# [Text shown]
○ ○ ○ ○ ○

After a stay at the Barclays Center’s Crown Club, the legendary pop artist’s work is expected fetch more than $20 million on the auction block.

After the Brooklyn Nets paid homage to neighborhood legend Jean-Michel Basquiat last season with their City Edition jerseys and a special court inspired by his designs and trademark artistic style, the team took that a step further by hosting an iconic Basquiat portrait inside Barclays Center.

Specifically, the Nets partnered with the auction house Christie’s to display Andy Warhol’s iconic 1982 oxidized portrait of Basquiat on Sunday and Monday inside its new, exclusive lounge, the Crown Club, for the team’s first two home games of the season. It was the culmination of several conversations between the Nets and Christie’s and the first partnership of its kind with a traditional sports team, according to Michael Wandell, the Nets’ chief commercial officer.

“I certainly haven’t seen anything like this happen anywhere else across the sports industry,” he told Boardroom.

Kevin Durant posing next to Andy Warhol’s famous portrait of Jean-Michel Basquiat at Barclays Center’s Crown Club

The portrait is owned by Peter Brant, a famous publisher and art collector best known for his Warhol and Basquiat pieces. It’s the last painting of its kind in private hands, said Emily Kaplan, Christie’s vice president and co-head of 20th century evening sale, post-war and contemporary art. Brant is auctioning the iconic piece on Nov. 11, with the winning bid expected to exceed $20 million.

○ ○ ○ ○ ○

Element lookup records
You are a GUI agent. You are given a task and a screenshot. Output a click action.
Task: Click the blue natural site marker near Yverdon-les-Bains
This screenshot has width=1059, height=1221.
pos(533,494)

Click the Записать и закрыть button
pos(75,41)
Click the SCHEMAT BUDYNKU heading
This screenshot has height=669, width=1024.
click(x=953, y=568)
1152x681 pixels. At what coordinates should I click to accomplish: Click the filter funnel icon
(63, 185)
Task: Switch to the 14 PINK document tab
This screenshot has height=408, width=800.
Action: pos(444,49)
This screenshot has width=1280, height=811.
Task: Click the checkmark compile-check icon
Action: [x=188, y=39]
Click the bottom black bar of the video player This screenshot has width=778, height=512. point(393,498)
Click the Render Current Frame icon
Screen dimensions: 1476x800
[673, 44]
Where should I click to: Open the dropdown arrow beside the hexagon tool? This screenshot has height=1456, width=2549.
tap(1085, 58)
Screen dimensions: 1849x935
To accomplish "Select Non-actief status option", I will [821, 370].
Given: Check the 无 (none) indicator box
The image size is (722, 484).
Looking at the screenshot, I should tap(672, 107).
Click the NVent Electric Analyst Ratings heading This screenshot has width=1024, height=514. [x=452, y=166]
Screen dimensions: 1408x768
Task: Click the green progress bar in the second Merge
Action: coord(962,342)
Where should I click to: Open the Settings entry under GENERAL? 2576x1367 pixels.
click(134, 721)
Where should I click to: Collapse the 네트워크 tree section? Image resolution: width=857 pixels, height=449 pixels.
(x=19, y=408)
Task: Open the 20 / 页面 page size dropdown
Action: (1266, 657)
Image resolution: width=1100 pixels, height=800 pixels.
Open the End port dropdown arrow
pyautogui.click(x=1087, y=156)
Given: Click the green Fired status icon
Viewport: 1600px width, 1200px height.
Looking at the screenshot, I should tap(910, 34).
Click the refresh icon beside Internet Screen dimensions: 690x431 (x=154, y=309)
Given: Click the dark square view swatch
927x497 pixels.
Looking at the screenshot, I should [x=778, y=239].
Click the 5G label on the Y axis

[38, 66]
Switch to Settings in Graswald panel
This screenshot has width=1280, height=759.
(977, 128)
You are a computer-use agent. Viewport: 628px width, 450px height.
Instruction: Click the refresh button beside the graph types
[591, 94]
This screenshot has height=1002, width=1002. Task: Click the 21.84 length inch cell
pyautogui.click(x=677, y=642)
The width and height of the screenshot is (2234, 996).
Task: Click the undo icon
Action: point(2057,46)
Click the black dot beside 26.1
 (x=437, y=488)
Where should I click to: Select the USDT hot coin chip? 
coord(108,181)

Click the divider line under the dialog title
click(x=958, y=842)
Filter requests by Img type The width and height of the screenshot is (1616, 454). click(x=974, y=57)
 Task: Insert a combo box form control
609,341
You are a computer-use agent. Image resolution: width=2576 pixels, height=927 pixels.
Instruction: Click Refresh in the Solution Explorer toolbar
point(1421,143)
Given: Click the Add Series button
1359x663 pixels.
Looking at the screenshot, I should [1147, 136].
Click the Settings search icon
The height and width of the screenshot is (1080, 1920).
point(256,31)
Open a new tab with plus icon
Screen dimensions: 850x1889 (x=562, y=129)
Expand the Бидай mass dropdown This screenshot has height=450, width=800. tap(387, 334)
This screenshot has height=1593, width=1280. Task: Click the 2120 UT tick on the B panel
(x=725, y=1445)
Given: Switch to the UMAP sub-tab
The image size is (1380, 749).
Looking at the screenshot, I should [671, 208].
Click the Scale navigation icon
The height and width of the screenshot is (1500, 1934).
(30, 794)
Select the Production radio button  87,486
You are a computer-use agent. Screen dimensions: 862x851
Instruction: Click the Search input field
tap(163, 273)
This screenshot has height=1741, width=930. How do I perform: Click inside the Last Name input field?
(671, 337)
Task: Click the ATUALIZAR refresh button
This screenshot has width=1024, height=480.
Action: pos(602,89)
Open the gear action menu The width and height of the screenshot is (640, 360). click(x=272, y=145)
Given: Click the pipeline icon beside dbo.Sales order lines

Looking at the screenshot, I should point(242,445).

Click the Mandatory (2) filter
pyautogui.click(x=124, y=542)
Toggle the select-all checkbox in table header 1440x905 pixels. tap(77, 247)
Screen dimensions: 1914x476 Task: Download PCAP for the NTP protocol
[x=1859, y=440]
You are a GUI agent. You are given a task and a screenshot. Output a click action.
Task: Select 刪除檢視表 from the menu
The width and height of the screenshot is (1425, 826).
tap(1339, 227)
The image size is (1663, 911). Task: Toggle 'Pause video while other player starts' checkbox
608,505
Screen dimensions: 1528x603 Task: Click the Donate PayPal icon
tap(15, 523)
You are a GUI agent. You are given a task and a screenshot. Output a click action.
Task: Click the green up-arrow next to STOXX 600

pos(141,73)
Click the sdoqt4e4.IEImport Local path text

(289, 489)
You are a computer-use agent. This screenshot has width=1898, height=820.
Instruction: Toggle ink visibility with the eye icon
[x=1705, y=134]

○ ○ ○ ○ ○

From the article on the Warhol portrait of Basquiat, write out the stretch from "The portrait is" through "exceed $20 million." word for word.

The portrait is owned by Peter Brant, a famous publisher and art collector best known for his Warhol and Basquiat pieces. It’s the last painting of its kind in private hands, said Emily Kaplan, Christie’s vice president and co-head of 20th century evening sale, post-war and contemporary art. Brant is auctioning the iconic piece on Nov. 11, with the winning bid expected to exceed $20 million.